![](images/wiki.gif) | ApacheYahoo |
WebHome | UnixGeekTools | Geekfarm | About This Site
Pointers
my notes from ApacheCon 2005
yahoo is really big
- 411M unique visitors per month
- 191M active registered users
- 11.4M fee-paying customers
- 3.4B average daily pageviews
yapache
- yahoo's modified version of apache
- pronounced why-apache
- based on 1/3 - port to 2.2 in 2006
supressing HTTP Server header
- Server: Apache/1.3.3 (UNIX) ......
- header is generally useful for debugging
- NOTE: windows media server - won't play stream without server header
- security - security through obscurity
- bandwidth conservation - really adds up
- apache license forbids calling derived projects "apache"
- the real reason - history - "netscape guide by Yahoo"
- business agreement with netscape
why still using 1.3?
- yahoo added gzip support in 1998
- performs really well
- very stable
- competent with the code base
- don't need no stinkin' threads anyways
what's wrong with threads
- too hard for most programmers to use
- even for experts, development is painful
- prefork MPM R00LZ!
- prefer processes over thread
- better fault isolation
- one child crashes, only a single user gets disconnected
- better programming model for C/C++
- private data by default
- shared data requires extra work - ( mmap + syncronization )
logfiles
- common log format problems
- no standard place to put cookies, ad ids, request duration
- time spent on formatting
- escaping unsafe chars (\")
- format timestamps to human readable timestamp
- when parsing, convert back to time_t
- don't bother logging 200 status code - wasted bytes
- HTTP protocol version in %r - do we really care if 1.0 or 1.1?
yapache Access Log
- IP
- request time
- request duration
- bytes sent
- uri + http host
- http method (+content-length if POST/PUT)

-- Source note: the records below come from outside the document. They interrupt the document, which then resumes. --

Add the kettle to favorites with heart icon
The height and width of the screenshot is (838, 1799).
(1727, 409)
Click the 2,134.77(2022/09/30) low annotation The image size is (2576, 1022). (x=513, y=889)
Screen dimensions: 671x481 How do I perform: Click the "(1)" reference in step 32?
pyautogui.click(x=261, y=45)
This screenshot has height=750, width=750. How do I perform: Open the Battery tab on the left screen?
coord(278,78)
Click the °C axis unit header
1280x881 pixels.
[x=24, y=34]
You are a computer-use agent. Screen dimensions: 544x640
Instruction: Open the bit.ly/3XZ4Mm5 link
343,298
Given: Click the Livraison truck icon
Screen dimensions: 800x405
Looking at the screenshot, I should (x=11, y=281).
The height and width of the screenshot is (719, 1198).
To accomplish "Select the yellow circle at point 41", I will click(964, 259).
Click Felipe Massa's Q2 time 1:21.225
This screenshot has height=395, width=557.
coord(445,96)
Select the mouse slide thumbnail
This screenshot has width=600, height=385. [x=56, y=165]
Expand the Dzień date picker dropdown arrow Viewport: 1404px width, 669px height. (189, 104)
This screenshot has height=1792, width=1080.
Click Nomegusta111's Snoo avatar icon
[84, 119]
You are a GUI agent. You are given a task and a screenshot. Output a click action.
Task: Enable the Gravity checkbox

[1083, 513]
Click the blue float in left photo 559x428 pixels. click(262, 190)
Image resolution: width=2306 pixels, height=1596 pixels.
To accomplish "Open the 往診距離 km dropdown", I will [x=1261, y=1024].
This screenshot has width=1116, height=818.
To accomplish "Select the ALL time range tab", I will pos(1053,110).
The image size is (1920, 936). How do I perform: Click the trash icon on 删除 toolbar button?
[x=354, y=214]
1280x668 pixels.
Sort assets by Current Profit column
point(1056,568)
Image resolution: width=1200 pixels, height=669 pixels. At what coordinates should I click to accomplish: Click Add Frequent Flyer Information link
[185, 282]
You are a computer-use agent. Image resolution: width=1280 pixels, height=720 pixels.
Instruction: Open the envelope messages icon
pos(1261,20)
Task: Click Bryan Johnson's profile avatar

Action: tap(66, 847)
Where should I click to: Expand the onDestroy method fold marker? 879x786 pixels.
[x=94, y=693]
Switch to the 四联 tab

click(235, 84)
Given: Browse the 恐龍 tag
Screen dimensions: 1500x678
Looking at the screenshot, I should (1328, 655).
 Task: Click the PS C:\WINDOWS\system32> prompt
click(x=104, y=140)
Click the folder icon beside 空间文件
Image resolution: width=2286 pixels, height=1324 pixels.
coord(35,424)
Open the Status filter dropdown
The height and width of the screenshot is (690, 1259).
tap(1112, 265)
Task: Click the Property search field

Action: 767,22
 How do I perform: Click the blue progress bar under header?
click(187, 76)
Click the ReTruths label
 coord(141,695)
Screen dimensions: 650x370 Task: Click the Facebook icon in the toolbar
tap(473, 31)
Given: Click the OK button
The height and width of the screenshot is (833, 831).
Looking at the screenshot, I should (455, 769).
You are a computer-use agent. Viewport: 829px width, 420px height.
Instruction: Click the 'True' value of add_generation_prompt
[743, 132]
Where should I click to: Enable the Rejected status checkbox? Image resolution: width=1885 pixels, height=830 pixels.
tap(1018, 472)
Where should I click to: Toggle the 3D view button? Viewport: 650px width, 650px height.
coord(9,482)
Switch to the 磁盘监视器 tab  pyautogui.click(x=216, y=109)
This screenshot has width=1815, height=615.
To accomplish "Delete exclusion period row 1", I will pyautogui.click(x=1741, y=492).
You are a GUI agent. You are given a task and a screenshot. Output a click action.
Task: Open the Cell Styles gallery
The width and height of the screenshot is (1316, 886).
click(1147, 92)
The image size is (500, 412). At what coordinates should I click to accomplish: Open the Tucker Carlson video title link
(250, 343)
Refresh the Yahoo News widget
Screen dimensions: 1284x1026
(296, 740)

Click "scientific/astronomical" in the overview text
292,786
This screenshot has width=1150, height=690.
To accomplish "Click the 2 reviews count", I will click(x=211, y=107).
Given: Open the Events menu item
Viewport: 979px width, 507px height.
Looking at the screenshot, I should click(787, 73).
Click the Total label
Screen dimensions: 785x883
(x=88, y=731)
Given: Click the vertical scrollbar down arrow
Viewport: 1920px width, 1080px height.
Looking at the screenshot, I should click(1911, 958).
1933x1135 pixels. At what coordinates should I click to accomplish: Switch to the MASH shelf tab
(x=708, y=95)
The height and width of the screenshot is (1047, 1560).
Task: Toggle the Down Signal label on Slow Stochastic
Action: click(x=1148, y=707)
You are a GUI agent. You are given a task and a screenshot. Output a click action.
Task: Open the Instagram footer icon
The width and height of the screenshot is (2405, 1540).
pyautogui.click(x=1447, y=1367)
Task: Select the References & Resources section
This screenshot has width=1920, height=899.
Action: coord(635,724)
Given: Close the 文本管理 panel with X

- response stats (only if not 200 OK)
- Cookies
- User-Agent
- Referer
- Ad IDs
- User defined... see slide
- one request per line
- first 32 bytes
- numberic values in hex followed by URI
- no delimiter
- others followed by ^E delimited named fields
Signal-free Log Rotation
- no signals or pipes
- rotate logfiles by renaming them
- stat() logfile every 60 seconds
- if inode changed, close and re-open
- during 60 second interval, child procs may write to either logfile
- log directory must be writable by User
bandwidth reduction
- smaller 30x response bodies significantly reduced
- user will never seen, agent will never render
- can't have a blank body - some user agents don't deal
- on-the-fly gzip
- similar in spirit to mod_deflate
- prereq - http/1.1, Accept-Encoding: gzip, IE 6+ or Mozilla 5+
- Disabled when CPU < 10% idle
- gzip level 6 - a little more cpu, but worth it
how many servers?
- StartServers, MaxServers, etc.
- MaxClients - the only one that matters
- everything else is relative
- constant pool size is good
- start all MaxClients servers at once
- put host in load-balancer rotation
- never kill off idle servers
- any servers killed by MaxRequestsPerChild still get replaced
- for 99% of sites, MaxClients is sufficient
- yapache - Min/Max/StartServers are disabled
- MaxClients usually set < 100
waiting for the client sucks - blocking
- let the kernel do the buffering
- large SendBufferSize - 224k
- NO_LINGCLOSE
- SO_ACCEPTFILTER with "httpready"
- apache won't wake up from accept() until a full HTTP GET request has been buffered by kernel
- Entire request present in first read()
- Apache child processes able to do useful work immediately
- more efficient use of server pool
- SendBufferSize - 229376
- to go higher, adjust kernel tunable - kern.ipc.maxsockbuf (FreeBSD)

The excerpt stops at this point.